[RECORDS FOR THIS TASK]
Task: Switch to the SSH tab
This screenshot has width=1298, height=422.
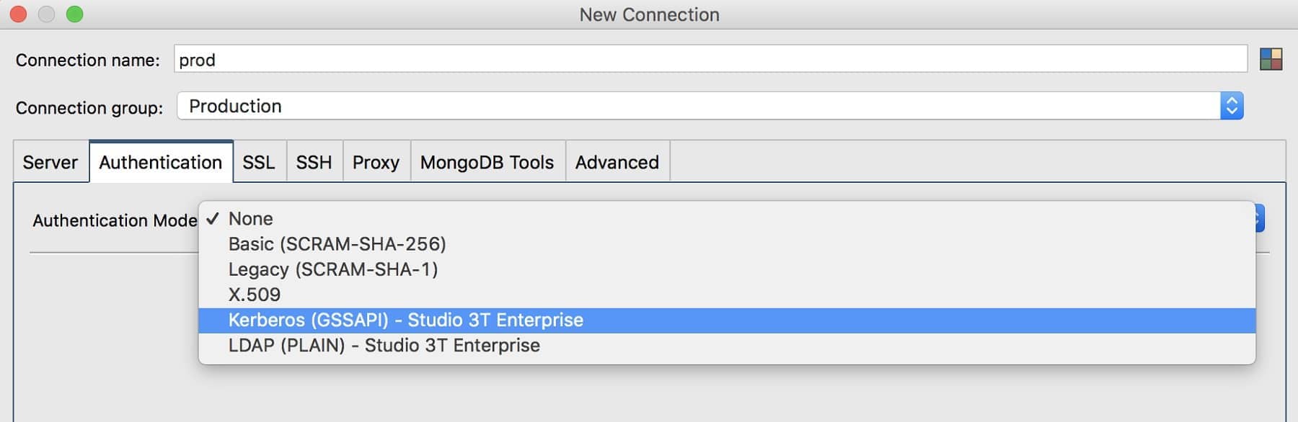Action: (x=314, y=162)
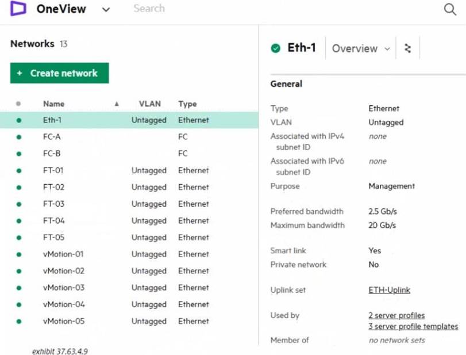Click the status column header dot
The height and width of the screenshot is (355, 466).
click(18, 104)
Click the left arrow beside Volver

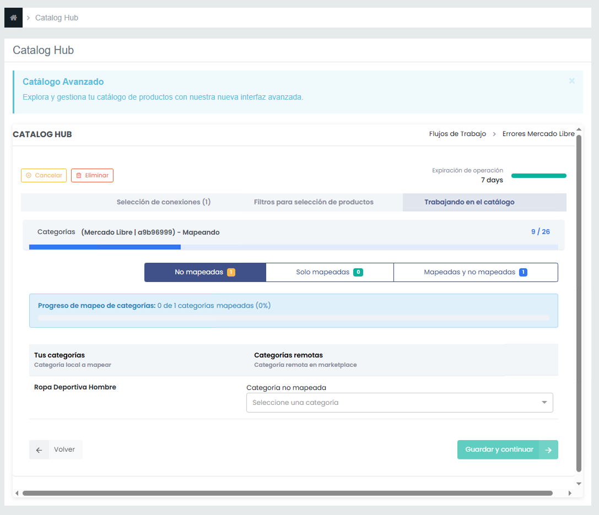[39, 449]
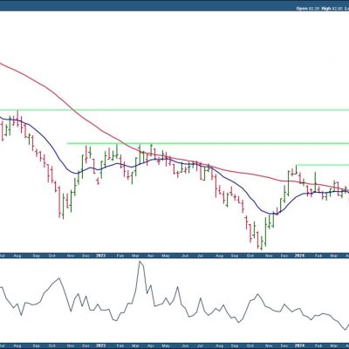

[WORK TO COMPLETE] Rewrite the items above with "left arrow" swapped for "right arrow" and everything else unchanged, omitting the pictures.

[SOLVED PROBLEM]
Task: Switch to the SSH tab
This screenshot has width=1298, height=422.
Action: (x=314, y=162)
Click the status column header dot
The height and width of the screenshot is (355, 466).
click(18, 104)
Click the right arrow beside Volver

[39, 449]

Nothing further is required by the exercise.